On May 31, the team posted a reminder for the hacker on Twitter, saying, "The door remains open for the hacker to return the funds until they are arrested, at which point the offer will be rescinded. Because then, we will be getting 100% of the funds back and they will go to prison. We will be accepting any information at email@example.com."
Interestingly, this post was published almost simultaneously with another one that also appeared on Twitter at 4:24 pm. In that tweet, Jimbos Protocol already stated that the team recognized the lack of communication with the hacker as their unwillingness to cooperate and therefore will now take legal action.
"We have started working with various law enforcement agencies - we have opened a case with the NY branch of the Department of Homeland Security and are currently opening cases in other jurisdictions. The NY branch is the center of blockchain cybercrime investigations," Jimbos Protocol tweeted, adding that the NY Department of Homeland Security has been quite successful in arresting many DeFi exploiters.
"To the attacker: We warned you. We'd prefer giving you the bounty so we can focus on our protocol. Instead, we will deal with law enforcement to find you," Jimbos Protocol added.
Now the team is ready to reward anyone who can provide information about the attacker.

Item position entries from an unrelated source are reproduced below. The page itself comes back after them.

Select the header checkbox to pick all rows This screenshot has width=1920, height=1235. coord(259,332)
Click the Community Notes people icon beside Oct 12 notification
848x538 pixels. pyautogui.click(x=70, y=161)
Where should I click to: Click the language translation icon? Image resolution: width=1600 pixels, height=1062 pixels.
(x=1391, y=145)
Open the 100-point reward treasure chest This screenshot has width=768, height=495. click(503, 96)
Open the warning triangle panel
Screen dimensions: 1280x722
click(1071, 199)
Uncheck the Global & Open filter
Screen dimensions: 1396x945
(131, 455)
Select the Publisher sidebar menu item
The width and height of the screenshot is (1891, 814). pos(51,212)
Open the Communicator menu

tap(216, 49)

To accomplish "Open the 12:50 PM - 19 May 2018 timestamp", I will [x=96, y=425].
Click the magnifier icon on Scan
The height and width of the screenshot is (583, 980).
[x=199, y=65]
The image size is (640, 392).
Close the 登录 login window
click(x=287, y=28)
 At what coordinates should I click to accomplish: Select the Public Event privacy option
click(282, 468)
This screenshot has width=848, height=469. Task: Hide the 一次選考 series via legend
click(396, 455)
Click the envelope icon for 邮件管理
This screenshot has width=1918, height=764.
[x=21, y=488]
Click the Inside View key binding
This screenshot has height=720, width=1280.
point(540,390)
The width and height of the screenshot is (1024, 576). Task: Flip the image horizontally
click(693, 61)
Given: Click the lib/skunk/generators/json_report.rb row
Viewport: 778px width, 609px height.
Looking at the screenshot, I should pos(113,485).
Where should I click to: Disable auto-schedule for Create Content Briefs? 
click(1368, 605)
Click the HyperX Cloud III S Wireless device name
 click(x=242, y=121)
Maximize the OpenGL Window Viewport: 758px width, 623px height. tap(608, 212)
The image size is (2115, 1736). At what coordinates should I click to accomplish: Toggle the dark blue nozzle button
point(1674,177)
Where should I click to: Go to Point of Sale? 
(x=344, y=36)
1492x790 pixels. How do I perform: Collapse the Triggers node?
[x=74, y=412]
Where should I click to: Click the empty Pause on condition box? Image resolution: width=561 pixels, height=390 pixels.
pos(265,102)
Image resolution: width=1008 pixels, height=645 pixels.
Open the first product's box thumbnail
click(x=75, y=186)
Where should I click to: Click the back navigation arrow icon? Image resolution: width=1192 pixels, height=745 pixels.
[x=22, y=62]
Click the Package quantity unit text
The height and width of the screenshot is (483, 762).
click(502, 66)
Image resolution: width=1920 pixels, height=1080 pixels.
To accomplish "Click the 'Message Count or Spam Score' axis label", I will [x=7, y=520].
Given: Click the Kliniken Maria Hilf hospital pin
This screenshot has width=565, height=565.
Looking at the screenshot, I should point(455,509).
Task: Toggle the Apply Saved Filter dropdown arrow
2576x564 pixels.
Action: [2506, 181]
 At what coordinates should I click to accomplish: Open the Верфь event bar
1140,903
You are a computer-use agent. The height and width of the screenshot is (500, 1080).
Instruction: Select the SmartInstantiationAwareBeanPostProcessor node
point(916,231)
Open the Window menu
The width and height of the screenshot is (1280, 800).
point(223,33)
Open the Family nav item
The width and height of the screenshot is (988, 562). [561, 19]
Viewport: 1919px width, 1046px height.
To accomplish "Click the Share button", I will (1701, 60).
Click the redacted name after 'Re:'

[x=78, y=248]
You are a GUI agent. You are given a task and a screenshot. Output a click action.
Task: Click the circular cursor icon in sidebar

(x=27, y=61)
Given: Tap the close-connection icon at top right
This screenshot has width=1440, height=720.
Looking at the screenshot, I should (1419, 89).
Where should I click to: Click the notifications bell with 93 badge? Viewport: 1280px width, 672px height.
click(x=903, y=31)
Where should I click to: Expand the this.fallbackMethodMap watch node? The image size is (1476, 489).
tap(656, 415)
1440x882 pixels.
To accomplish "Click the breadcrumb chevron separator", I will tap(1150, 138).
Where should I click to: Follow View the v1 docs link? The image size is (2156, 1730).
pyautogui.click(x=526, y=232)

"In order to speed up the investigation and return of funds, we're offering the 10% bounty ($800,000) to the general public. Anyone who provides information that leads to: 1) catching the exploiter, or 2) all funds being returned, is eligible for the reward," the team promised.
Several cybersecurity firms have analyzed the Jimbo Protocol attack in depth. According to Numen Cyber Labs' blog post, the exploit started with the initiation of a flash loan by borrowing 10,000 ETH from Jimbos Protocol as the initial capital.
"Subsequently, the attacker exchanged the borrowed ETH for a substantial amount of Jimbo funds through the [ETH -Jimbo] trading pair, causing a surge in the current price of Jimbo," the post states. Subsequently, 100 JIMBO tokens were transferred to the JimboController contract, and the exploiter started manipulating the liquidity pool by calling the shift() function of the JimboController.
According to Numen Cyber Labs, "the attacker converted the acquired JIMBO tokens back into ETH, and repaid the flash loan, thereby exiting the exploit with substantial profits." The cybersecurity firm’s experts believe that the vulnerability in the JimboController contract enabled the manipulation of the liquidity pool. The imbalance between the prices of JIMBO and WETH allowed the exploiter "to acquire a larger amount of WETH and maximize their gains."